Des revenus record et un carnet de commandes sous tension
Les 100 plus grands fabricants d’armes ont cumulé 679 milliards de dollars de chiffre d’affaires en 2024, selon le SIPRI (Stockholm International Peace Research Institute), soit une progression de 5,9 % sur un an. C’est le niveau le plus élevé jamais observé dans l’industrie de l'armement. Cette performance s’inscrit dans une dynamique plus large : les dépenses militaires mondiales ont franchi les 2 720 milliards de dollars (+9,4 %), selon Reuters.
Les fabricants n’avaient pas anticipé une telle accélération. Résultat : les chaînes de production sont saturées, les délais s’allongent, et les carnets de commandes atteignent des volumes critiques. Lockheed Martin, Rheinmetall, Nexter, Saab, CSG… tous font face à une demande supérieure à leurs capacités actuelles.
La guerre en Ukraine et les tensions au Proche‑Orient ont agi comme déclencheurs, mais le phénomène s’est rapidement élargi : les pays clients ne sont plus seulement les États engagés dans des conflits, mais également ceux qui anticipent des menaces futures et souhaitent renforcer leurs stocks.

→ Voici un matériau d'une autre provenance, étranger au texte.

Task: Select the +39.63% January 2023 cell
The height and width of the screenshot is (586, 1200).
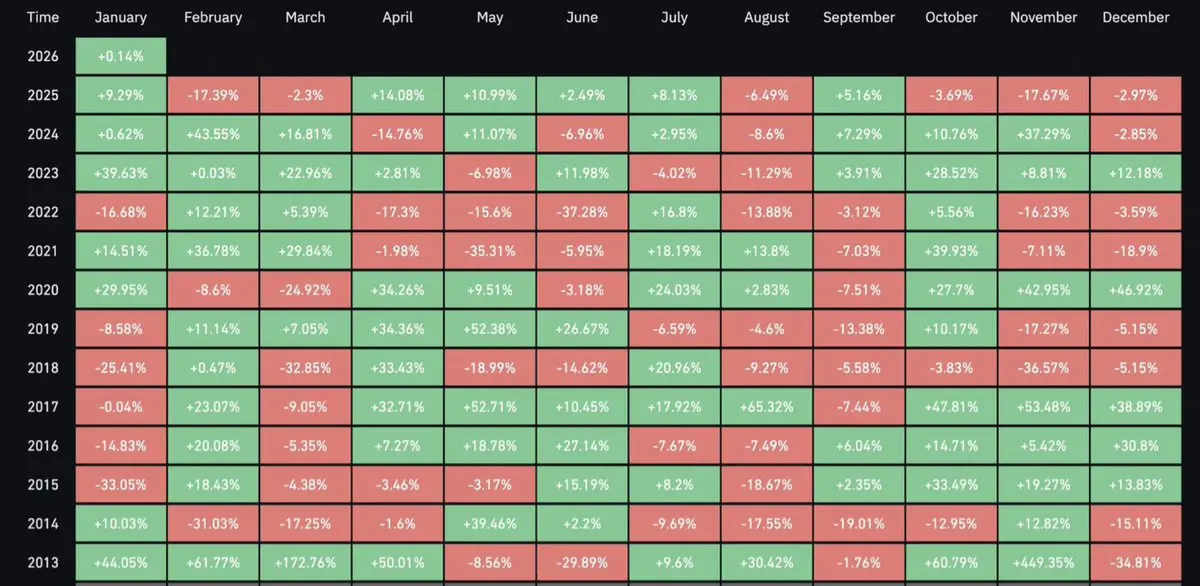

Une mutation industrielle tirée par l’innovation et la relocalisation
Pour répondre à l’afflux de contrats, les groupes d’armement repensent leur organisation industrielle. Czechoslovak Group (CSG), spécialisé dans les munitions, a connu une explosion de la demande. En 2024, l’entreprise a quadruplé ses volumes de production, selon The Statesman, en ouvrant de nouvelles usines dans plusieurs pays d’Europe centrale.
En parallèle, les grands acteurs investissent massivement dans l’automatisation, l’intelligence artificielle et la résilience logistique. L’objectif est double : réduire la dépendance aux composants critiques importés (notamment en électronique et optique), et garantir des cadences continues malgré les tensions sur les matières premières.
Le virage vers la relocalisation industrielle devient stratégique. La France, l’Allemagne et l’Italie ont lancé en 2024 des plans de soutien à la base industrielle et technologique de défense (BITD), facilitant les financements, les permis d’exportation, et la certification rapide des nouvelles lignes de production.
Une rentabilité solide malgré les risques géopolitiques
La profitabilité des fabricants d’armes s’est consolidée en 2024. Les marges opérationnelles moyennes dépassent 10 % pour les grandes entreprises cotées, avec des pics à 15 % dans les secteurs des missiles, des systèmes C4ISR et de la cybersécurité militaire.
Les contrats signés sont généralement pluriannuels, indexés sur l’inflation et sécurisés par les États. Cela garantit une visibilité financière rare dans le secteur industriel. De plus, les aides publiques massives dans plusieurs pays (États-Unis, France, Pologne, Corée du Sud) assurent un soutien stable, même en cas de retournement temporaire de la demande.
Cependant, les risques ne sont pas absents. La dépendance à quelques grands clients — souvent étatiques — expose à des aléas politiques ou diplomatiques. L’extraterritorialité des lois américaines, par exemple, peut contraindre des exportations vers certains pays. La pression sur la traçabilité des ventes (notamment en Afrique et au Moyen‑Orient) s’intensifie également, avec des conséquences réputationnelles pour les groupes concernés.
Des perspectives durables et une consolidation sectorielle à venir
L’environnement reste favorable aux fabricants d’armes à moyen terme. L’extension des conflits, la modernisation des forces armées et la volonté politique de souveraineté industrielle garantissent un socle de demande solide.
De nombreux analystes anticipent par ailleurs une consolidation du secteur. Les grands groupes cherchent à intégrer des fournisseurs critiques, ou à acquérir des PME innovantes dans les domaines de la robotique, des systèmes autonomes ou de l’énergie dirigée. L’objectif : sécuriser la chaîne de valeur, renforcer les synergies, et se différencier technologiquement.
Dans ce contexte, l’industrie de l’armement se rapproche des logiques business du secteur aérospatial : investissements R&D massifs, cycles longs, gestion de projet complexe, et dépendance à la commande publique. Un modèle économique hybride, à la croisée du stratégique et du capitalisme industriel.